How did you solved? Auto upload external file changes | npm run watch (solved)
I know, this issue is one of the favourite ones here and I got much information regarding this topic. The solutions I've read about are often simple configuration changes like:
- Checkmark into Synchronize files on frame or editor tab activation in Appearance & Behavior >> System-Settings.
- Setup Deployment-Options to Always-Upload and including external-changes.
- Using plugins, external mounted locations and so on...
Or just use a File-Watcher to fire a command to start your build-application or script and getting upload the resulting changes.
But all recommendations ignoring often the fact, that people are looking for a way to auto-upload watched files from an external application/script and don't want to use another build-system with File-Watcher.
As an example:
- In a Laravel project with a simple webpack-setup (JS/SCSS → Compile and Minify to Public) to fire an build-script `npm run dev` and getting the results uploaded via a File-Watcher takes: 5-7 seconds.

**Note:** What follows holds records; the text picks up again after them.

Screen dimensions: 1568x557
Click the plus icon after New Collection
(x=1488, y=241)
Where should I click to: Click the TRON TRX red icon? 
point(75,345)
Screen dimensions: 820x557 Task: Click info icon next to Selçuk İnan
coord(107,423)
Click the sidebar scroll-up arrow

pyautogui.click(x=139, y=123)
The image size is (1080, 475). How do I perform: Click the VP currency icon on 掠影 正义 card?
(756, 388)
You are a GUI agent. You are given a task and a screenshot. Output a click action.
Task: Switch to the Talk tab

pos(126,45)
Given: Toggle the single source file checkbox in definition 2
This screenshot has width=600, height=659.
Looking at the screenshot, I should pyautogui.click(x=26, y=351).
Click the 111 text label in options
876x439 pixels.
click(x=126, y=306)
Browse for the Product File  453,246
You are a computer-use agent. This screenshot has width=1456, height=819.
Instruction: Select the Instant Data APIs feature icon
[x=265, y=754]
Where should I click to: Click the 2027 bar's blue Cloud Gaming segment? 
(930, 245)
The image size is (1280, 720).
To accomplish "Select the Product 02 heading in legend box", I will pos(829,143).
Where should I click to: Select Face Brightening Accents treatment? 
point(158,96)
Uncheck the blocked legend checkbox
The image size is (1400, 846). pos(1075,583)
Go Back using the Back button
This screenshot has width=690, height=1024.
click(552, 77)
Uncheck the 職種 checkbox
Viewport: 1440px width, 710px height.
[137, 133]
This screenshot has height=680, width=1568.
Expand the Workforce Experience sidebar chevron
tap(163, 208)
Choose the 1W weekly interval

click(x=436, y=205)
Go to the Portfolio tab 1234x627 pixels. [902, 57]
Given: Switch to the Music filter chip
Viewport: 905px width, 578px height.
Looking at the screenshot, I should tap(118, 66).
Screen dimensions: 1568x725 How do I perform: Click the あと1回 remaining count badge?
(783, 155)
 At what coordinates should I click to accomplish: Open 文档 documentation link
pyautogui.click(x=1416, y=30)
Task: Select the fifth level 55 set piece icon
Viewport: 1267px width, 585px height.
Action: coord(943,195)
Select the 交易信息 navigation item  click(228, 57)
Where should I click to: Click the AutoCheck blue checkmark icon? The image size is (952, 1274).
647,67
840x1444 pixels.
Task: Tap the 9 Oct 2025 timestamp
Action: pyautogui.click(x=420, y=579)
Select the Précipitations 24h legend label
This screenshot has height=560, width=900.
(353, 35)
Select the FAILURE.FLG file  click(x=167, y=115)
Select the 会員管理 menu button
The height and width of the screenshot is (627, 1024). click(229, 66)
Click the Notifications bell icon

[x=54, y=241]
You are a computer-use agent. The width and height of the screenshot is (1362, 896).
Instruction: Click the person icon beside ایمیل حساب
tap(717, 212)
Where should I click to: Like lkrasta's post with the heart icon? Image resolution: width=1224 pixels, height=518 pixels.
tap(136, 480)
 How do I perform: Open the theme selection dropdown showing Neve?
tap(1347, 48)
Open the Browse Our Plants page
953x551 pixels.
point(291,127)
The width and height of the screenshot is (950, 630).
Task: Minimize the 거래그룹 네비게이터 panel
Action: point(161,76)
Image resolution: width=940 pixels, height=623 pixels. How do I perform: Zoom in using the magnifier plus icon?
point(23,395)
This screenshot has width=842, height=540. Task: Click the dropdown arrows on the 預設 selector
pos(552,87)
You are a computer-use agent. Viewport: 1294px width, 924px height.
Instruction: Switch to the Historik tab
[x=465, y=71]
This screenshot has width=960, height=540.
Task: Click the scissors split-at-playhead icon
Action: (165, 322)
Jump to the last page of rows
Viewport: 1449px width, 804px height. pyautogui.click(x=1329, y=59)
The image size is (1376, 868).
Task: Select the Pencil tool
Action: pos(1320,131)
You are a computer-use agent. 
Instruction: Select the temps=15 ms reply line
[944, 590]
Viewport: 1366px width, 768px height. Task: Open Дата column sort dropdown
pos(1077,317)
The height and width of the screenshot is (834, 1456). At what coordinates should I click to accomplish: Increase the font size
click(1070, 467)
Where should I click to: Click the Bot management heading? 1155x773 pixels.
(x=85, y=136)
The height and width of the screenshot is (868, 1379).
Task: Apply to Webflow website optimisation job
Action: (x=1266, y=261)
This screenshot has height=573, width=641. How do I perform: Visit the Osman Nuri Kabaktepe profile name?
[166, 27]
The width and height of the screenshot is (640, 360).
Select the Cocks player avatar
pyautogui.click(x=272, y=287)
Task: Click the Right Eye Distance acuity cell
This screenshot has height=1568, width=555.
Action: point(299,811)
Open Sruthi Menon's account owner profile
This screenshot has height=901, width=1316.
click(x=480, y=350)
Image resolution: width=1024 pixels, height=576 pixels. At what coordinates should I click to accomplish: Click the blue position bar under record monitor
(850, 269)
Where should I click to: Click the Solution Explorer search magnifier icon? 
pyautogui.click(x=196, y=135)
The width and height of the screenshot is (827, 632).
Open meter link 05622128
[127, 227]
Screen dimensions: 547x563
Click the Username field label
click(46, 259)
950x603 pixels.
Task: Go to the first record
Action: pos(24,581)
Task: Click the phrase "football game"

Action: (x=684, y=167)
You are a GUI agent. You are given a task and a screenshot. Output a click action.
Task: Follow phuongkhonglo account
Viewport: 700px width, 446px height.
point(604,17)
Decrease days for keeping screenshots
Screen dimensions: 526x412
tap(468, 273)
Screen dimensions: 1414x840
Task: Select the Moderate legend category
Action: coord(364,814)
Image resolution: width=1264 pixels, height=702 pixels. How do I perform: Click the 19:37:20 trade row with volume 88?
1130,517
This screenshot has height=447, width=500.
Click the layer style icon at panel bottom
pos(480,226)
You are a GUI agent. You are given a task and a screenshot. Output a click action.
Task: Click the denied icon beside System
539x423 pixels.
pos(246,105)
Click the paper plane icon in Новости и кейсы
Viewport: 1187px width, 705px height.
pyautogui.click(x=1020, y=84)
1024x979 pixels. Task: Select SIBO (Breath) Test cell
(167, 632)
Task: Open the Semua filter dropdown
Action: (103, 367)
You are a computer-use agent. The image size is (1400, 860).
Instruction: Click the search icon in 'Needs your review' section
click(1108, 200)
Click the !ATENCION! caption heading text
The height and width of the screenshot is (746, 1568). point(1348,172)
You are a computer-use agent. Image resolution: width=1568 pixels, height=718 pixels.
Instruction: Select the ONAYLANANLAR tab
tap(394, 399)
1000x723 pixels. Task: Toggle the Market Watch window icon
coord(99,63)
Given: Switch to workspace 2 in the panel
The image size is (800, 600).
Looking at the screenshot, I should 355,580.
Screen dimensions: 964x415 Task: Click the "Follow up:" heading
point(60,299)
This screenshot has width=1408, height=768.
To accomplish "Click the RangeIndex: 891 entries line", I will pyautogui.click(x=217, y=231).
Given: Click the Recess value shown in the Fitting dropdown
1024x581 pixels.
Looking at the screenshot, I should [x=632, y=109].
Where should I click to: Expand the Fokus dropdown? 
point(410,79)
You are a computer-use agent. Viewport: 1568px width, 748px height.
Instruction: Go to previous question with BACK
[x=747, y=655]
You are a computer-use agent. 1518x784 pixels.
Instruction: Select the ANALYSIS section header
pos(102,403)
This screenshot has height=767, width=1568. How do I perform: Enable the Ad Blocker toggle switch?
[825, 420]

- To do the same without File-Watcher and working with the Always-Upload-Deployment Options on a watches (via `npm run watch`) file by just Tab outside and inside PHP-Storm takes 1-2 seconds until the file gets uploaded.
So the current only option or more felt like workaround which I've found was to write an script and bind it with a hotkey via BetterTouchTools which does the job (point 2: save file, unfocus phpstorm, focus phpstorm, focus browser) for me.
But I can't think that this can be really the the intention of the developers of PHPStorm.
So I just want to ask:
How did you solved the issue, that you don't really get an detection of external file-change if you don't toggle a "Synchronize" or Trick out the "System-Settings-Options for Synchronize" to do the job of uploading file-changes to your remote-location.
File-Watcher seems to slow, also because it is not made for external watch-processes and focus more to run the build-commands of external build-tools. But still an external watched file is builded faster then a a simple build-process where webpack for example has to validate and setup everything before generating the expected files.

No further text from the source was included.